> _Problem statement_: Reproduce every row below word for word, without changing anything.

> _Entries supplied_:
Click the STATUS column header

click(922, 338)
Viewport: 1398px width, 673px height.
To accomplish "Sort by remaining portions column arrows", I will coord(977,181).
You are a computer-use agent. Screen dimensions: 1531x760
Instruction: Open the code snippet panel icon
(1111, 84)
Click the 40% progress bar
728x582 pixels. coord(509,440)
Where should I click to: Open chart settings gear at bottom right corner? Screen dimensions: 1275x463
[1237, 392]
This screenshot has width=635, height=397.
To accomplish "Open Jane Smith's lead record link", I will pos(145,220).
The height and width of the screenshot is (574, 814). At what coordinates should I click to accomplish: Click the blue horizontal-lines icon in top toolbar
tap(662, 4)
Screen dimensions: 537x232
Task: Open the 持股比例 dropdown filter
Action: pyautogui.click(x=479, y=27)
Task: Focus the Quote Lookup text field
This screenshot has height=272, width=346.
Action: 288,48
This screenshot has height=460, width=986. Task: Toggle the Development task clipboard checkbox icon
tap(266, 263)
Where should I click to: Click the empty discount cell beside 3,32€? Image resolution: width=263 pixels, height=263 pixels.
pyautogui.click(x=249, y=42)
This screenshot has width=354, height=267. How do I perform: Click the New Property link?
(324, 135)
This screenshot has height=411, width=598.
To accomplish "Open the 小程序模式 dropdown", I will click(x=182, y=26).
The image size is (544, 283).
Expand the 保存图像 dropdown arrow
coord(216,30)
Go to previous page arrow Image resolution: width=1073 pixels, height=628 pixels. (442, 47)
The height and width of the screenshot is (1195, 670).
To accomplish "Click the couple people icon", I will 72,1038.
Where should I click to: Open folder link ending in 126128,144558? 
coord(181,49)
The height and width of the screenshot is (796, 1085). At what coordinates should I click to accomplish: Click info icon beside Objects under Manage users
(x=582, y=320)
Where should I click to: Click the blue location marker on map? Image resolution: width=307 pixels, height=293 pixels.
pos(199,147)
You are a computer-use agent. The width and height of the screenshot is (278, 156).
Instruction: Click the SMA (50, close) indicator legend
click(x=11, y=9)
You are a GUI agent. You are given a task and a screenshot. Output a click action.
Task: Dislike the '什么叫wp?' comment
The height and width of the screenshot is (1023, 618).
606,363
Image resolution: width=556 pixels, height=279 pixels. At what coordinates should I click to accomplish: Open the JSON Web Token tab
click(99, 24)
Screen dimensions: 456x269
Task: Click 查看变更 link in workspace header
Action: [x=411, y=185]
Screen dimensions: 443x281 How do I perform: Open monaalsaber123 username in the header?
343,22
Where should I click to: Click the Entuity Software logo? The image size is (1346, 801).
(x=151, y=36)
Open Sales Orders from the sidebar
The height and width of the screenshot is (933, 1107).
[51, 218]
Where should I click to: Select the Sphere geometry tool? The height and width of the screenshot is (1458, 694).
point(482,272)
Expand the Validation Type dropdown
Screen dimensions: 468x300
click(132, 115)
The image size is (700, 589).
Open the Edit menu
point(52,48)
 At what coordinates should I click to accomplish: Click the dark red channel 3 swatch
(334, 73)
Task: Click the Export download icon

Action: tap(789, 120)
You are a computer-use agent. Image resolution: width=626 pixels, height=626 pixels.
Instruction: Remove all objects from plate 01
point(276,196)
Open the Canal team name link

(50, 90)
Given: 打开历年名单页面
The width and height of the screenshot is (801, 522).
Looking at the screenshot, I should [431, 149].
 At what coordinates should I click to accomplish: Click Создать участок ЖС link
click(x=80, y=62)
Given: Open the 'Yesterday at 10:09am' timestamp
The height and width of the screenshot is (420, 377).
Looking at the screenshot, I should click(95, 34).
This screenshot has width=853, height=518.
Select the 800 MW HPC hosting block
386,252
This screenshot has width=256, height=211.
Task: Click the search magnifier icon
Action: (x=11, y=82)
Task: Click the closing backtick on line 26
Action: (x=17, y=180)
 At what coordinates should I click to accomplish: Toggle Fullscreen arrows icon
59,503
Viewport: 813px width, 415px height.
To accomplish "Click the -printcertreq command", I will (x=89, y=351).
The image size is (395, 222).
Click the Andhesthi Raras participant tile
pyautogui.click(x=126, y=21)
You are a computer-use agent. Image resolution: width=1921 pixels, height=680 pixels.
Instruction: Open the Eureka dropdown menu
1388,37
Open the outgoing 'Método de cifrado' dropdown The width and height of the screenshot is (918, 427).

> _Complete response_:
Click the STATUS column header

click(922, 338)
Viewport: 1398px width, 673px height.
To accomplish "Sort by remaining portions column arrows", I will coord(977,181).
You are a computer-use agent. Screen dimensions: 1531x760
Instruction: Open the code snippet panel icon
(1111, 84)
Click the 40% progress bar
728x582 pixels. coord(509,440)
Where should I click to: Open chart settings gear at bottom right corner? Screen dimensions: 1275x463
[1237, 392]
This screenshot has width=635, height=397.
To accomplish "Open Jane Smith's lead record link", I will pos(145,220).
The height and width of the screenshot is (574, 814). At what coordinates should I click to accomplish: Click the blue horizontal-lines icon in top toolbar
tap(662, 4)
Screen dimensions: 537x232
Task: Open the 持股比例 dropdown filter
Action: pyautogui.click(x=479, y=27)
Task: Focus the Quote Lookup text field
This screenshot has height=272, width=346.
Action: 288,48
This screenshot has height=460, width=986. Task: Toggle the Development task clipboard checkbox icon
tap(266, 263)
Where should I click to: Click the empty discount cell beside 3,32€? Image resolution: width=263 pixels, height=263 pixels.
pyautogui.click(x=249, y=42)
This screenshot has width=354, height=267. How do I perform: Click the New Property link?
(324, 135)
This screenshot has height=411, width=598.
To accomplish "Open the 小程序模式 dropdown", I will click(x=182, y=26).
The image size is (544, 283).
Expand the 保存图像 dropdown arrow
coord(216,30)
Go to previous page arrow Image resolution: width=1073 pixels, height=628 pixels. (442, 47)
The height and width of the screenshot is (1195, 670).
To accomplish "Click the couple people icon", I will 72,1038.
Where should I click to: Open folder link ending in 126128,144558? 
coord(181,49)
The height and width of the screenshot is (796, 1085). At what coordinates should I click to accomplish: Click info icon beside Objects under Manage users
(x=582, y=320)
Where should I click to: Click the blue location marker on map? Image resolution: width=307 pixels, height=293 pixels.
pos(199,147)
You are a computer-use agent. The width and height of the screenshot is (278, 156).
Instruction: Click the SMA (50, close) indicator legend
click(x=11, y=9)
You are a GUI agent. You are given a task and a screenshot. Output a click action.
Task: Dislike the '什么叫wp?' comment
The height and width of the screenshot is (1023, 618).
606,363
Image resolution: width=556 pixels, height=279 pixels. At what coordinates should I click to accomplish: Open the JSON Web Token tab
click(99, 24)
Screen dimensions: 456x269
Task: Click 查看变更 link in workspace header
Action: [x=411, y=185]
Screen dimensions: 443x281 How do I perform: Open monaalsaber123 username in the header?
343,22
Where should I click to: Click the Entuity Software logo? The image size is (1346, 801).
(x=151, y=36)
Open Sales Orders from the sidebar
The height and width of the screenshot is (933, 1107).
[51, 218]
Where should I click to: Select the Sphere geometry tool? The height and width of the screenshot is (1458, 694).
point(482,272)
Expand the Validation Type dropdown
Screen dimensions: 468x300
click(132, 115)
The image size is (700, 589).
Open the Edit menu
point(52,48)
 At what coordinates should I click to accomplish: Click the dark red channel 3 swatch
(334, 73)
Task: Click the Export download icon

Action: tap(789, 120)
You are a computer-use agent. Image resolution: width=626 pixels, height=626 pixels.
Instruction: Remove all objects from plate 01
point(276,196)
Open the Canal team name link

(50, 90)
Given: 打开历年名单页面
The width and height of the screenshot is (801, 522).
Looking at the screenshot, I should [431, 149].
 At what coordinates should I click to accomplish: Click Создать участок ЖС link
click(x=80, y=62)
Given: Open the 'Yesterday at 10:09am' timestamp
The height and width of the screenshot is (420, 377).
Looking at the screenshot, I should click(95, 34).
This screenshot has width=853, height=518.
Select the 800 MW HPC hosting block
386,252
This screenshot has width=256, height=211.
Task: Click the search magnifier icon
Action: (x=11, y=82)
Task: Click the closing backtick on line 26
Action: (x=17, y=180)
 At what coordinates should I click to accomplish: Toggle Fullscreen arrows icon
59,503
Viewport: 813px width, 415px height.
To accomplish "Click the -printcertreq command", I will (x=89, y=351).
The image size is (395, 222).
Click the Andhesthi Raras participant tile
pyautogui.click(x=126, y=21)
You are a computer-use agent. Image resolution: width=1921 pixels, height=680 pixels.
Instruction: Open the Eureka dropdown menu
1388,37
Open the outgoing 'Método de cifrado' dropdown The width and height of the screenshot is (918, 427).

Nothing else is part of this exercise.